From Bugzilla Helper: User-Agent: Mozilla/5.0 (X11; U; Linux i686; en-US; rv:1.7.10) Gecko/20050909 Fedora/1.0.6-1.2.fc4 Firefox/1.0.6 Description of problem: when using define USE_PROC_CMDLINE code net-snmp opens /proc to read entries then reads each processes /proc/PID/cmdline files. eventually it will encounter a process that stops between opendir /proc and reading /proc/PID/cmdline attaching strace to snmpd shows ... getdents64(13, /* 1 entries */, 1024) = 32 open("/proc/16336/cmdline", O_RDONLY) = 14 read(14, "\0\0\0\0\0\0\0\0\0\0\0\0\0\0\0\0\0\0\0\0\0\0\0\0\0\0\0"..., 511) = 40 close(14) = 0 --- SIGSEGV (Segmentation fault) @ 0 (0) --- I'll attach a patch that does not have this problem Version-Release number of selected component (if applicable): net-snmp-5.0.9-2.30E.15 How reproducible: Always Steps to Reproduce: 1. build net-snmp with USE_PROC_CMDLINE 2. have some proc conf elements 3. restart snmpd service Actual Results: eventual snmpd SIGSEGV Expected Results: monitor processes Additional info:
Created attachment 119124 [details] proposed alternative newproc patch
Created attachment 119125 [details] patch that enables use of USE_PROC-CMDLINE code requires spec file to be attached next
Created attachment 119126 [details] spec file using the 2 previous patches
So what you are saying is, that the new-proc patch doesn't work for you and you're fixing the old method to monitor the processes? Which process do you want to monitor? I've configured net-snmp to monitor httpd process and it works fine. How "eventual" is the SIGSEV you're seeing?

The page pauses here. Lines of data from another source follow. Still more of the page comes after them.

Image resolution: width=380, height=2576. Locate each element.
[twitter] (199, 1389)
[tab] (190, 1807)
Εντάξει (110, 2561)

as an example, for oracle, I need to check that there is only one process ora_pmon_SID the newproc uses /proc/PID/status Name: which gives oracle /proc/PID/cmdline gives me the ora_pmon_SID I need for other processes cmdline often has the full path which is handy so I prefer (need) the USE_PROC_CMDLINE version, which has this SIGSEV problem to try and get it to occur quicker ## max 1 ssh listener proc /usr/sbin/sshd 1 1 ## max 15 ssh connections proc sshd 15 0 should happen within say 10minutes of there being no one sshing into the server running the agent happens everytime
ok, I let it run for some time # time watch -d 'snmpwalk -On -v2c -c public localhost .1.3.6.1.4.1.2021.2.1' real 20m5.184s user 0m12.197s sys 0m3.797s but still I don't get any segfault. But what is strange that even with your config adds I get line .1.3.6.1.4.1.2021.2.1.101.1 = STRING: Too few /usr/sbin/sshd running (# = 0) which is not exactly correct cos I see one process running (I'm sshd on that RHEL3 machine) Is it another bug and do I just have some missconfiguration?
I only get to actually see the segfault by attaching strace, otherwise it just stops working As I suspect the segfault only occurs when another process stops between the /proc open and reading from /proc/PID/cmdline, it might depend on what else is running. having something that fires of processes and stops them again might help trigger it. I'll try and think of something suitable other differences in our setups- I hit it with snmptable hostname prTable rather than a walk (easier to read) but I can't see that that would effect it also I use a remote host and ssh into to do the service snmpd restart (and attache the strace) then log out (which should change the sshd count to 0)
This bug is filed against RHEL 3, which is in maintenance phase. During the maintenance phase, only security errata and select mission critical bug fixes will be released for enterprise products. Since this bug does not meet that criteria, it is now being closed. For more information of the RHEL errata support policy, please visit: http://www.redhat.com/security/updates/errata/ If you feel this bug is indeed mission critical, please contact your support representative. You may be asked to provide detailed information on how this bug is affecting you.